Hernán Piñera/Creative Commons/CC BY-SA 2.0
My friend Richard MacManus wrote a great blog post in February on the passing of Clive James, and made this poignant observation: ‘Because far from preserving our culture, the Web is at best forgetting it and at worst erasing it. As it turns out, a website is much more vulnerable than an Egyptian pyramid.’
The problem: search engines are biased to show us the latest stuff, so older items are being forgotten.
There are dead domains, of course—each time I pop by to our links’ pages, I find I’m deleting more than I’m adding. I mean, who maintains links’ pages these days, anyway? (Ours look mega-dated.) But the items we added in the 1990s and 2000s are vanishing and other than the Internet Archive, Richard notes its Wayback Machine is ‘increasingly the only method of accessing past websites that have otherwise disappeared into the ether. Many old websites are now either 404 errors, or the domains have been snapped up by spammers searching for Google juice.’
His fear is that sites like Clive James’s will be forgotten rather than preserved, and he has a point. As a collective, humanity seems to desire novelty: the newest car, the newest cellphone, and the newest news. Searching for a topic tends to bring up the newest references, since the modern web operates on the basis that history is bunk.
That’s a real shame as it means we don’t get to understand our history as well as we should. Take this pandemic, for instance: are there lessons we could learn from MERS and SARS, or even the Great Plague of London in the 1660s? But a search is more likely to reveal stuff we already know or have recently come across in the media, like a sort of comfort blanket to assure us of our smartness. It’s not just political views and personal biases that are getting bubbled, it seems human knowledge is, too.
Even Duck Duck Go, my preferred search engine, can be guilty of this, though a search I just made of the word pandemic shows it is better in providing relevance over novelty.
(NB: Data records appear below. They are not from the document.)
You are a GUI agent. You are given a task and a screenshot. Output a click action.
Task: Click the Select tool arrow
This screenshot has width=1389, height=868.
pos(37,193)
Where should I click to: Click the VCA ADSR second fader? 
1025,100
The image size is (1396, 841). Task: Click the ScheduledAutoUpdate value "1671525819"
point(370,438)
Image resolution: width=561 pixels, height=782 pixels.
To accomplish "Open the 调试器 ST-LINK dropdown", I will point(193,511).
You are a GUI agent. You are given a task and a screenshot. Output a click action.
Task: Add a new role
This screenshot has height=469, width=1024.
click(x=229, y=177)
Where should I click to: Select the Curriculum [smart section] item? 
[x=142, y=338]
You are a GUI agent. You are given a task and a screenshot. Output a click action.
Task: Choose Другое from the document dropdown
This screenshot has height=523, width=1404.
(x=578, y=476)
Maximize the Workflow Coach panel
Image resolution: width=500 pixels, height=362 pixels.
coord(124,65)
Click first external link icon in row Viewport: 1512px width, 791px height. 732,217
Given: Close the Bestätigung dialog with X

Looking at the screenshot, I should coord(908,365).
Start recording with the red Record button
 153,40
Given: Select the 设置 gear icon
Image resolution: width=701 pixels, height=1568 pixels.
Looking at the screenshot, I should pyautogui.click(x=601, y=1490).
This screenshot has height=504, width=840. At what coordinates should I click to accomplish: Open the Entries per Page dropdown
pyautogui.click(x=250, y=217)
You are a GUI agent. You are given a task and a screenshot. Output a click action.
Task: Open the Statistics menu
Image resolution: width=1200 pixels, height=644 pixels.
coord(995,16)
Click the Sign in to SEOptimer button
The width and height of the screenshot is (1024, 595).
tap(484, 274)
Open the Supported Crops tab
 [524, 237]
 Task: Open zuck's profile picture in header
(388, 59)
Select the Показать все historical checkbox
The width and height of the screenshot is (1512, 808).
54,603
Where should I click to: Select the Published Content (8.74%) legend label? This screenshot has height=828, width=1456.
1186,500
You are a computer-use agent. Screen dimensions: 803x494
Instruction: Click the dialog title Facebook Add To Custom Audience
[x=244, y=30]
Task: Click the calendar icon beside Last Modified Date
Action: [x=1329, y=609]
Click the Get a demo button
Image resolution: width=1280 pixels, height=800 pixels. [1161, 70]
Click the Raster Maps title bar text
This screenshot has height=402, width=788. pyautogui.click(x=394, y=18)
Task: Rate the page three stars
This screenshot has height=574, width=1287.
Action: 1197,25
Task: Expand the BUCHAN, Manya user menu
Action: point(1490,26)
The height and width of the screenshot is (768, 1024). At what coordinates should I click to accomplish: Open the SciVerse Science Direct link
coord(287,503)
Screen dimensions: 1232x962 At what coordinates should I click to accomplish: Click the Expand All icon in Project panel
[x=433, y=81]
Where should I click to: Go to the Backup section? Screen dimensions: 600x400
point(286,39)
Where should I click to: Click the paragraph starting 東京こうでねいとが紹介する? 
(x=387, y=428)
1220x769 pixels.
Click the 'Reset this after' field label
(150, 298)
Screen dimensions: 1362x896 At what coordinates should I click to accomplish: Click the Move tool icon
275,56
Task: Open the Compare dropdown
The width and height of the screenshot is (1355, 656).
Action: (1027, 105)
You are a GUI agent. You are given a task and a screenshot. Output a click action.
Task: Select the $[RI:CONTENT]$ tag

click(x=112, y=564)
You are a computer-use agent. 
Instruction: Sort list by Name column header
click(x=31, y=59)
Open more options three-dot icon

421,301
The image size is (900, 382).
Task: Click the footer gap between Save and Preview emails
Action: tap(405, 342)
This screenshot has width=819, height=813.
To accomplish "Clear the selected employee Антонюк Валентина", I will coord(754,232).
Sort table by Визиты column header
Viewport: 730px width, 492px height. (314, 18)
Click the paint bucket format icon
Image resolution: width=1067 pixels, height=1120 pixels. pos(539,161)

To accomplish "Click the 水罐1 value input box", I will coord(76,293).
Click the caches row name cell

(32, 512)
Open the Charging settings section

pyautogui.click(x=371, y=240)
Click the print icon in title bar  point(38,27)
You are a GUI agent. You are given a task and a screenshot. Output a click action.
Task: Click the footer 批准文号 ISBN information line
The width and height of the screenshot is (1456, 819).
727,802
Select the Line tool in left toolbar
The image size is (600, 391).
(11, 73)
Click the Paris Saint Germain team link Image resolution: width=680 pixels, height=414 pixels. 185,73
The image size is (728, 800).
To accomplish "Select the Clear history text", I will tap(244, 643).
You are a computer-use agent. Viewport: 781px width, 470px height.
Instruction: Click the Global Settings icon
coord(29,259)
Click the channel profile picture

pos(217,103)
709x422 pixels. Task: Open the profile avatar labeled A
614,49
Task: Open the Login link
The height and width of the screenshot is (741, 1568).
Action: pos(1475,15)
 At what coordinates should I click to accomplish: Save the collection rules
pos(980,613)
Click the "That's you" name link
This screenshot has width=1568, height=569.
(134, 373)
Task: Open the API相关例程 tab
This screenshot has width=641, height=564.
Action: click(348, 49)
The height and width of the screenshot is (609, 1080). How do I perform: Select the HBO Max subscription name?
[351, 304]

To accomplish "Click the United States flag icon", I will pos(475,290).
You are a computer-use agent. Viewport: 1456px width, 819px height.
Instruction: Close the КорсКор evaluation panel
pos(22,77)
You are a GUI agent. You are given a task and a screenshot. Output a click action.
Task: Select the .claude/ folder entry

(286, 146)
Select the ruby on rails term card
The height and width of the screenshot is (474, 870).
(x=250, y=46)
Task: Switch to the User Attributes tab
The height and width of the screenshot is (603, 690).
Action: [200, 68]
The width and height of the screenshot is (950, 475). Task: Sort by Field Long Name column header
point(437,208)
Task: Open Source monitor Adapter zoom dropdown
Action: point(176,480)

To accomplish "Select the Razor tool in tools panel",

Showing results founded on their novelty actually makes the web less interesting because search engines fail to make it a place of discovery. If page after page reveals the latest, and the latest is often commodified news, then there is no point going to the second or third pages to find out more. Google takes great pride in detailing the date in the description, or ‘2 days ago’ or ‘1 day ago’. But if search engines remained focused on relevance, then we may stumble on something we didn’t know, and be better educated in the process.
Therefore, it’s possibly another area that Big Tech is getting wrong: it’s not just endangering democracy, but human intelligence. The biases I accused Google News and Facebook of—viz. their preference for corporate media—build on the dumbing-down of the masses.
I may well be wrong: maybe people don’t want to get smarter: Facebook tells us that folks just want a dopamine hit from approval, and maybe confirmation of our own limited knowledge gives us the same. ‘Look at how smart I am!’ Or how about this collection?
Any expert will tell you that the best way to keep your traffic up is to generate more and more new content, and it’s easy to understand why: like a physical library, the old stuff is getting forgotten, buried, or even—if they can’t sell or give it away—pulped.
Again, there’s a massive opportunity here. A hypothetical new news aggregator can outdo Google News by spidering and rewarding independent media that break news, by giving them the best placement—as Google News used to do. That encourages independent media to do their job and opens the public up to new voices and viewpoints. And now a hypothetical new search engine could outdo Google by providing relevance over novelty, or at least getting the balance of the two right.